It was two years before workmen came to fix Susan Harris's leaking toilet, which was already on the verge of collapse.
Then, with the problem finally a bad memory, more problems emerged.
Cracks started appearing in the walls and ceilings and, even worse, the house was leaning.
Susan, 24, of Moulsecoomb Way, Brighton, said: "There is a very obvious lean to the house, which is noticeable when you look through doorways.
"The frame above the door is at a very odd angle to the floor.
"One of the bedrooms has got cracks along the ceiling and along the corners of the wall, which we have told the council about. These houses have been leaning for years but nothing gets done.
"Next door had to move out because there was a gaping hole around her stairs and I am sure there are lots of other people with the same problem."
As many council house tenants across Brighton and Hove know, Susan's problems are typical.
A damning picture of the city's council housing estates has emerged in a new report, which says thousands of council-owned properties are stuck in a time warp.
Recurring problems indicate day-to-day work is just papering over the cracks - often literally - which are beginning to show in the city's outdated housing stock.
Damp and subsidence are the most costly problems but roofs must be replaced, kitchens modernised, new windows fitted and boilers replaced before the homes are fit for 21st Century living.
The bill is astronomical, equal to £17 million every year for the next 30 years.
In Moulsecoomb, Susan's neighbours say damp, subsidence and sporadic leaks blight their lives and repairs often take an age to be completed.
Jenny Child, 51, had to spend three weeks eating microwave food and going to other people's homes to use their baths when her gas boiler packed in.
She now has a thin copper pipe, which runs from the gas flue outside her house and back in through her kitchen wall.
She said: "I couldn't believe my eyes. It looks such a mess. The contractors assured me it was safe and that it met with regulations but it looks awful."
Elsewhere in her house an electric plug socket is held together by masking tape and water refuses to run from a tap.
She said: "I don't expect the council to be responsible for every silly thing that goes wrong, just the structural problems and the main fittings. But it is a battle getting anything done."
Pensioner Margaret Field has lived in Holbrook House, Whitehawk, for more than 22 years and watched it gradually fall into a state of disrepair.
The block suffers terribly from damp, with water dripping from the walls and penetrating the litter-strewn causeways between the flats.
She said: "We have had a recurring problem with damp around the front door but the most disheartening thing is the lack of care that is taken.
"No one has painted the place in years and nobody seems to come round to clean up.

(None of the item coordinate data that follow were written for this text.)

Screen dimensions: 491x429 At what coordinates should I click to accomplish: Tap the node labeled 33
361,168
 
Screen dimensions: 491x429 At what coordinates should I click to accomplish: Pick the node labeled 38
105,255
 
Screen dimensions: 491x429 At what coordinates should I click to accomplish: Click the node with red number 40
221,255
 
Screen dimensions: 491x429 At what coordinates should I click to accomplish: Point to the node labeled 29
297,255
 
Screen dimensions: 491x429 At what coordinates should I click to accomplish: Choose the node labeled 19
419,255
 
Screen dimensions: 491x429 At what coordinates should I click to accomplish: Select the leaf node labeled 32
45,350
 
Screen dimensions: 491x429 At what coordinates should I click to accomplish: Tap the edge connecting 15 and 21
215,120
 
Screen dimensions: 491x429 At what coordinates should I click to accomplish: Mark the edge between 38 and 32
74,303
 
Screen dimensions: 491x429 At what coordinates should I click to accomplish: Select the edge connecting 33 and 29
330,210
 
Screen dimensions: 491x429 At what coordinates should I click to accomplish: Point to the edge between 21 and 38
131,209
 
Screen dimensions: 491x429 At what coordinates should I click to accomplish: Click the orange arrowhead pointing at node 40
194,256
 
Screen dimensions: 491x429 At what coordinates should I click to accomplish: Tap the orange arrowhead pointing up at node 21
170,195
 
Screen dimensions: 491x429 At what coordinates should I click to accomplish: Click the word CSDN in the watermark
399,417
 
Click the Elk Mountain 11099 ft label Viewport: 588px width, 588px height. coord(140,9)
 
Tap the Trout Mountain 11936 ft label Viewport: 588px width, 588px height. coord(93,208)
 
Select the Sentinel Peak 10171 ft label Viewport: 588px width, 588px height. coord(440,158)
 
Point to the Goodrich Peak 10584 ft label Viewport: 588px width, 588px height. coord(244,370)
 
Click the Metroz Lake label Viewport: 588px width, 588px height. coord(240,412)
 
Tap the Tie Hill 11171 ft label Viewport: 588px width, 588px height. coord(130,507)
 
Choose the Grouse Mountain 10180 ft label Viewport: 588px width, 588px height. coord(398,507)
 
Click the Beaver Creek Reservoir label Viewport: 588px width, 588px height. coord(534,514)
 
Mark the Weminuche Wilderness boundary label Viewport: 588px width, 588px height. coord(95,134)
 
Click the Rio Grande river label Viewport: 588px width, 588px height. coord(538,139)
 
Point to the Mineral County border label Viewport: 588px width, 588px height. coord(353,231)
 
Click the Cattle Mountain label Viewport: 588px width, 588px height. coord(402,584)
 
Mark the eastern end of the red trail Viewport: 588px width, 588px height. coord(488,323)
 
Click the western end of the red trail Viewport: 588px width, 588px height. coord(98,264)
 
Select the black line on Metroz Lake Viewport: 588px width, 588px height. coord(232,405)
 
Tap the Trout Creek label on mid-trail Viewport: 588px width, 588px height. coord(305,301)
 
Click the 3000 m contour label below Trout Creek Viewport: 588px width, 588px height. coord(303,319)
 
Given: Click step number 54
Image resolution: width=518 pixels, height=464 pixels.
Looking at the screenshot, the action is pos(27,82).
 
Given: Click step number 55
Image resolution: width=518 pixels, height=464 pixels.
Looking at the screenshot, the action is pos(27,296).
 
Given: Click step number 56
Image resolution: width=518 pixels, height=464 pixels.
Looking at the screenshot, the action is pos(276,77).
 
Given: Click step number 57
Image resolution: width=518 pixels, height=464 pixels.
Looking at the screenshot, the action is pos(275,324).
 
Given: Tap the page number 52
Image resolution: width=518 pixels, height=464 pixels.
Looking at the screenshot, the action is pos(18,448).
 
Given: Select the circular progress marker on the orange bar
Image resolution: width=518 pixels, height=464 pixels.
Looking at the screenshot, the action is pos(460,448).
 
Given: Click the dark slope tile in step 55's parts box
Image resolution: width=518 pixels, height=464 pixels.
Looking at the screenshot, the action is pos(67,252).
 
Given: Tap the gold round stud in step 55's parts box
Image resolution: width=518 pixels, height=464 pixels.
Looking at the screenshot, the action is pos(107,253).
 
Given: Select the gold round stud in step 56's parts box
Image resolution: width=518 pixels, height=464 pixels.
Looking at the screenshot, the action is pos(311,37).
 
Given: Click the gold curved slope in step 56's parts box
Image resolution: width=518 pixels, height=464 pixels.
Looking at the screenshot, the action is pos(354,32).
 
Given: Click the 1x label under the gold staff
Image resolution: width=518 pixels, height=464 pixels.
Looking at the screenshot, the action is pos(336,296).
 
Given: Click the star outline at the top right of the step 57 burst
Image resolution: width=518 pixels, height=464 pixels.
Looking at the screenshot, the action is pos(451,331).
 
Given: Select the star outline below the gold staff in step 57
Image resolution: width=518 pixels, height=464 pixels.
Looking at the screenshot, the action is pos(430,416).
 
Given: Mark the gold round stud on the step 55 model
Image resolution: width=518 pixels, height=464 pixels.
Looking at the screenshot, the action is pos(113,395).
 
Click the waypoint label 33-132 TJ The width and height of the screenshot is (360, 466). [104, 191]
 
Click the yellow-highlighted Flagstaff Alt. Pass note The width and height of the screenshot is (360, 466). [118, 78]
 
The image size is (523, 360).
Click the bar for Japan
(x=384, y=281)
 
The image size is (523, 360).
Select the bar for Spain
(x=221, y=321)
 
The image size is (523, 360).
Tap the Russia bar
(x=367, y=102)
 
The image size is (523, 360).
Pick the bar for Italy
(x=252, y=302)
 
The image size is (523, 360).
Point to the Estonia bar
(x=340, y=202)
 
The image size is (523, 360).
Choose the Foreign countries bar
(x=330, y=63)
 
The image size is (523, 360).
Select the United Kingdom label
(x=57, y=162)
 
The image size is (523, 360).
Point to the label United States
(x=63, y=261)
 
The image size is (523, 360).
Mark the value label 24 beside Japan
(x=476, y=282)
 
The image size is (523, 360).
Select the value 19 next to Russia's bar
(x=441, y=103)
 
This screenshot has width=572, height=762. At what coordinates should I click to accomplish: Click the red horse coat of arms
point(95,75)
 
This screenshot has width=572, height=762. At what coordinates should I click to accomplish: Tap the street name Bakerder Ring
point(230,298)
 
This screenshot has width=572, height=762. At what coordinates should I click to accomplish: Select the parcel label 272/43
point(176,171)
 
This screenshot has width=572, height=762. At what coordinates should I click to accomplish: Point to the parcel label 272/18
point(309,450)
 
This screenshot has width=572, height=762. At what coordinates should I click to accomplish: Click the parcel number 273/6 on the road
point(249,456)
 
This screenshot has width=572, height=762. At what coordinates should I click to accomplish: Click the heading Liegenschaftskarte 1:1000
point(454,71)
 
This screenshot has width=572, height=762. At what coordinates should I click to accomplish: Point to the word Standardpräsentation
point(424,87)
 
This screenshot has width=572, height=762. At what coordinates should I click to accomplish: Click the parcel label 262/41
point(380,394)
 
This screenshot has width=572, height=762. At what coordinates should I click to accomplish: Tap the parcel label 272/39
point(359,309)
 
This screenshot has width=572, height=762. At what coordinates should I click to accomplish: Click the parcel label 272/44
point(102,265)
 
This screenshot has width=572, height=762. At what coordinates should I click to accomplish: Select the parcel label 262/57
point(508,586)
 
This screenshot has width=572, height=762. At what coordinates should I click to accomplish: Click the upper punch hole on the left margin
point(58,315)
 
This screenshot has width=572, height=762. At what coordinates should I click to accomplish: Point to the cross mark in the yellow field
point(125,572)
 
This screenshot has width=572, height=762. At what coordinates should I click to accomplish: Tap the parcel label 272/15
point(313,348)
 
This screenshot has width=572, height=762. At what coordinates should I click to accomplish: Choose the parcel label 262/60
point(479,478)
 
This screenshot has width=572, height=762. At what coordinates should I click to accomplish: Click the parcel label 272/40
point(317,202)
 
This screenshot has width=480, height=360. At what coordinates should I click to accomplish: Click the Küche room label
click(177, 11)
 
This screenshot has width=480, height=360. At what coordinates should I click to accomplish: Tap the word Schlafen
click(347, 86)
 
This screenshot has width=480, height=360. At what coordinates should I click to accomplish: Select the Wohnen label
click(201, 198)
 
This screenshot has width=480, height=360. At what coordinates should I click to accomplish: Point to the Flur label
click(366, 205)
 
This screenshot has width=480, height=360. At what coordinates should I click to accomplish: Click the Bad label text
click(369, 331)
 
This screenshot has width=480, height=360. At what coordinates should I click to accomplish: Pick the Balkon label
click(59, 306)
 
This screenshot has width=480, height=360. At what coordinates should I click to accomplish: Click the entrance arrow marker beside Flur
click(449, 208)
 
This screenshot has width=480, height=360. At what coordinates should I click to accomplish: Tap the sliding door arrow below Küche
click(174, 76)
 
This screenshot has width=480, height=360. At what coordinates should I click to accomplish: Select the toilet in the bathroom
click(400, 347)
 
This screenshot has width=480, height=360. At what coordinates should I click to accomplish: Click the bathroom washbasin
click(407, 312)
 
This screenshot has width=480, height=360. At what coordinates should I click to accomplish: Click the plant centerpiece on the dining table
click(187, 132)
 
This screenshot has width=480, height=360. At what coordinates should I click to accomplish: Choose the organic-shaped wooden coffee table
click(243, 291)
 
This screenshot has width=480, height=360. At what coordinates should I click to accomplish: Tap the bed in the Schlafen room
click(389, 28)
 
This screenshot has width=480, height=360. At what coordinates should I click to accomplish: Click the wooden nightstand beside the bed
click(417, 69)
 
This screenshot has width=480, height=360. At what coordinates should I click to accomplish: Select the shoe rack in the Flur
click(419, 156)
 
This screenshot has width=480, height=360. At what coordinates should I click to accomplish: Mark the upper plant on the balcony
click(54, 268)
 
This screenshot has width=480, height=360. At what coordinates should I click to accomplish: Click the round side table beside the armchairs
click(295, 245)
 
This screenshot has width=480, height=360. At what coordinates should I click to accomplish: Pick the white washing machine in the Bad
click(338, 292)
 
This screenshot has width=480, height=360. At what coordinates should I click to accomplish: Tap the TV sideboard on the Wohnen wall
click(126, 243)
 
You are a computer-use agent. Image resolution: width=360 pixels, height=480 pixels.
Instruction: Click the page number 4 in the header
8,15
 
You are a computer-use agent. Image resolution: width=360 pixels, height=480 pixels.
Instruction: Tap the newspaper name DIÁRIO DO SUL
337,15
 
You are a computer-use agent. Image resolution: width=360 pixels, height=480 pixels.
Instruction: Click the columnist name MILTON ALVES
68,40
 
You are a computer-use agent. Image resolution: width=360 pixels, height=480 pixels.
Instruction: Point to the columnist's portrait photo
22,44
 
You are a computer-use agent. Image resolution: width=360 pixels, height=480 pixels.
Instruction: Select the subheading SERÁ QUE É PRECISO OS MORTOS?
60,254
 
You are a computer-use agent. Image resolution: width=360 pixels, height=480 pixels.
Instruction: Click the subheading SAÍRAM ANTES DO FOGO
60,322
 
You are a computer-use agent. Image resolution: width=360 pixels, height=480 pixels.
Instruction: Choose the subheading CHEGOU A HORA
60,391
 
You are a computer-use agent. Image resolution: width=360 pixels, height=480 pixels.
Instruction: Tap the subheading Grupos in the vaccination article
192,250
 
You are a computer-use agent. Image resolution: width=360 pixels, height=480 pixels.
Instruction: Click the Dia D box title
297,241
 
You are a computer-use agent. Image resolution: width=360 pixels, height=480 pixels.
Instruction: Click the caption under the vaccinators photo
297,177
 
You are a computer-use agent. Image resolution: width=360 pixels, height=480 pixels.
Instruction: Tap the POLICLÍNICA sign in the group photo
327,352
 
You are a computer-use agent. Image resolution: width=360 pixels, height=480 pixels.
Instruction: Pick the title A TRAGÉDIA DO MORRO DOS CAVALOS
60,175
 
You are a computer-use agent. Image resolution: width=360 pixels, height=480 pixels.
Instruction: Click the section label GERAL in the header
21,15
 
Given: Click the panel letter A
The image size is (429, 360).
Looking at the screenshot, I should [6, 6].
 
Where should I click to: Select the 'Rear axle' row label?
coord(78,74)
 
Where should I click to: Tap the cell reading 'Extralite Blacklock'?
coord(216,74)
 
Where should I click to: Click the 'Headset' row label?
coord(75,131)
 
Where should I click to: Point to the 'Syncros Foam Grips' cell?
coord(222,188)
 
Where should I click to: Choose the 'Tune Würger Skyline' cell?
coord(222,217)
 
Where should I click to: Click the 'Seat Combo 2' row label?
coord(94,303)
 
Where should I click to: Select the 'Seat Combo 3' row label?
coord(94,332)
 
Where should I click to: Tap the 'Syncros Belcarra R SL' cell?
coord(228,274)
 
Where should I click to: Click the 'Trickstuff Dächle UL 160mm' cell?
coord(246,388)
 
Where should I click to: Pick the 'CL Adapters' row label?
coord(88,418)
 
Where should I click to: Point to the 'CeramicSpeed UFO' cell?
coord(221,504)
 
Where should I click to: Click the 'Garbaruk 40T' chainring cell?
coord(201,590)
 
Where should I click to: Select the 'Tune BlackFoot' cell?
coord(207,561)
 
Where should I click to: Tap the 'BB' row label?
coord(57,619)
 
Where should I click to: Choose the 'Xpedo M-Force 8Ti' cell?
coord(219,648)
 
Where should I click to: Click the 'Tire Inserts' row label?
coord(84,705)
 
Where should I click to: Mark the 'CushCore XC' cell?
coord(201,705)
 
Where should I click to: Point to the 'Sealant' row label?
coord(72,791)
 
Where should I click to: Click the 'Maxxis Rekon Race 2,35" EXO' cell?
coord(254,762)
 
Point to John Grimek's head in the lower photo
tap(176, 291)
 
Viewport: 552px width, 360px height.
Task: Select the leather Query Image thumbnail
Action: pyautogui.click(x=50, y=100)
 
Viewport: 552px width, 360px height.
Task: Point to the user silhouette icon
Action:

The place is falling to bits."
Some people fear the latest report will provide the council with the excuse to sell off its 13,000 council homes to private housing associations.
Ruth Arundell, from campaign group Defend Council Housing, thinks the Government wants to sell off the country's council house stock, a move she believes would reduce security for tenants.
She said the repair bill figures being quoted were meaningless because they were derived from criteria which did not fit in with the Government's decent homes standard.
She said: "One of the questions being asked was "Do you want access to digital television?" which everybody will say yes to. And the cost of that has been calculated into the overall cost.
"You end up with a huge figure that gives the impression the only answer is to privatise council housing, which a lot of people do not want.
"Most people do not have significant problems and are happy with their homes. But we want the Government to allow local authorities to pay for the repairs themselves rather than feel compelled to sell them off."
Labour housing councillor Jack Hazelgrove says the Government will have to decide how to provide funds for the necessary work.
But ultimately, Brighton and Hove may well follow where others have led.
Worthing Borough Council sold its stock of 3,000 homes to Worthing Homes in 1999 after a study was carried out to decide the best way to manage its property.
The transfer enabled Worthing Homes to invest £90 million over the following five years to bring the housing stock up to scratch.
Despite the transfer, the housing register is still managed by the council.
Adur District Council commissioned an independent survey which revealed 67 per cent of its housing met the desired standards.
The authority is spending £2 million a year on repairs and maintenance and estimates, if it carries on, its housing stock will be up to the required standard by 2010.
Elsewhere, Arun councillors face a bill of £1.32million over the next 30 years.
Frank Hickson, the council's head of housing contracts, said: "Arun is in a better position than Brighton and Hove because we have less stock, just 3,500 houses."
New Downland Housing Association, which took over from Mid Sussex District Council in 1990, has about 4,100 houses.
In its last financial year it spent more than £4 million on structural repairs, and aims to increase the figure to £4.5 million this financial year.
In Eastbourne, the borough council spends about £2 million a year on responsive repairs and maintenance across the town and £5 million on capital investment, modernising homes.
Liberal Democrat councillor Robert Slater, who sits on the tenants advisory group for the authority, said: "We have a rolling programme to continually update our stock. We tend to look after our tenants here quite well."